I want to add something to the comment about workshops. I realised that for some time we had not run seven-day Divine Principle workshops in the UK, so in 2006 I made a move to revive these, organizing first a workshop for HARP-age children (12-16 years old), even though some adults tried to dissuade me saying it would not work – children would not be able to sit and listen to lectures that long. In fact, they have proven to be very popular with this age group. We have tried to keep these going every year, and I recommend that our children hear the whole Divine Principle (and the seven-day workshop, with twenty-one presentations, is the minimum length to hear something from every chapter) when they are twelve, again around fourteen or fifteen, and again around seventeen or eighteen. It will not be a simple repetition because they are growing and are able to receive it differently each time. It is only through hearing the whole Principle that its power can be experienced – the inner thread of logic becomes clear. In my opinion this is not a mere intellectual exercise – the Principle speaks to our internal ignorance and awakens a person spiritually from within. I remember one of our first seven-day Divine Principle workshops for young people. One boy, who had some behavioural problems on previous shorter, more activity-based, workshops, wrote in his evening reflection on day five, having heard the section on historical parallels: “This is amazing! Why did nobody ever tell me this? Now I know why my parents joined the Movement.” That comment more than anything brought home to me, with an acute pang of judgment, that we absolutely have to educate our children in the Principle (and incidentally, many years on, this same young man is actively involved in Church and UPF programs).

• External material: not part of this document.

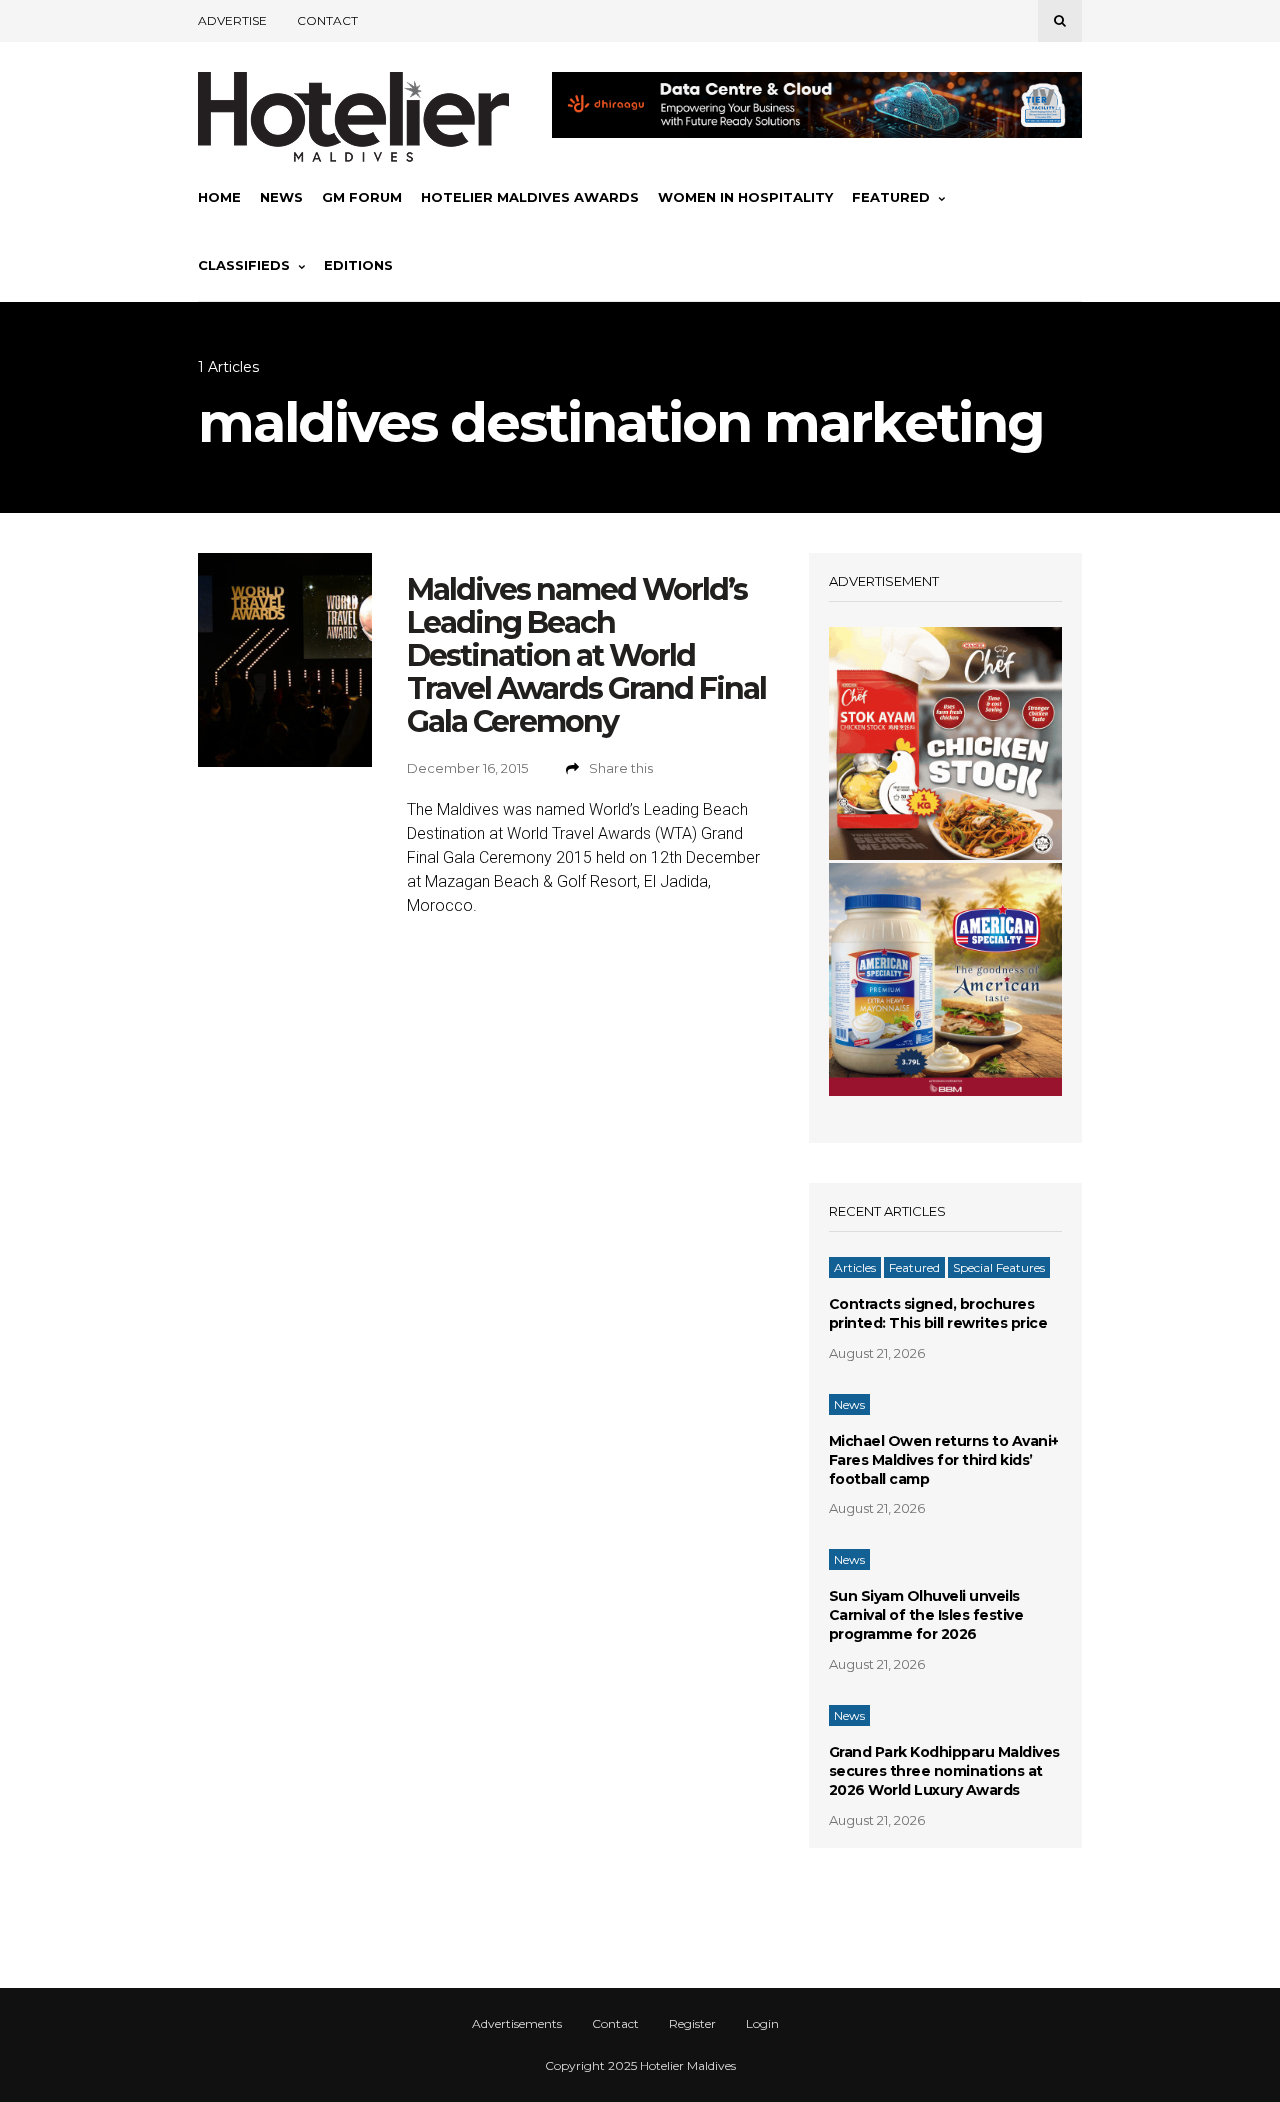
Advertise (232, 20)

I find it common that parents assume that their children know and understand the Divine Principle, but as a teacher I am very much aware that this is often not the case. So I have tried to encourage our children to take advantage of longer, serious Divine Principle workshops, and to have them appreciate the depth and power of Father’s teaching. I also try to instil in them a recognition of the fact that our Unificationist lifestyle and our traditions have much in common with the practices of other faiths – that what we do and how we live is not strange or peculiar to us but is a very sensible and meaningful progression in a well-established line. They are the current fruit of a long line of faithful people going all the way back to Abel. Over the last two years or more I have been running seven-day workshops where we have tried to maintain a balance of new guests (including Ambassadors for Peace interested to know something of Father’s teaching), established members (first generation, hearing the Divine Principle afresh) and second generation (sixteen years old and over). Our new guests are amazed at the spiritual perception and moral standard of our young people. Our young people see guests meeting the Principle in depth for the first time, and witness the effect that it has on them – an experience that is sadly all too rare for them, but that is extremely beneficial; our old-timers get some spiritual revival and contribute greatly to the discussions.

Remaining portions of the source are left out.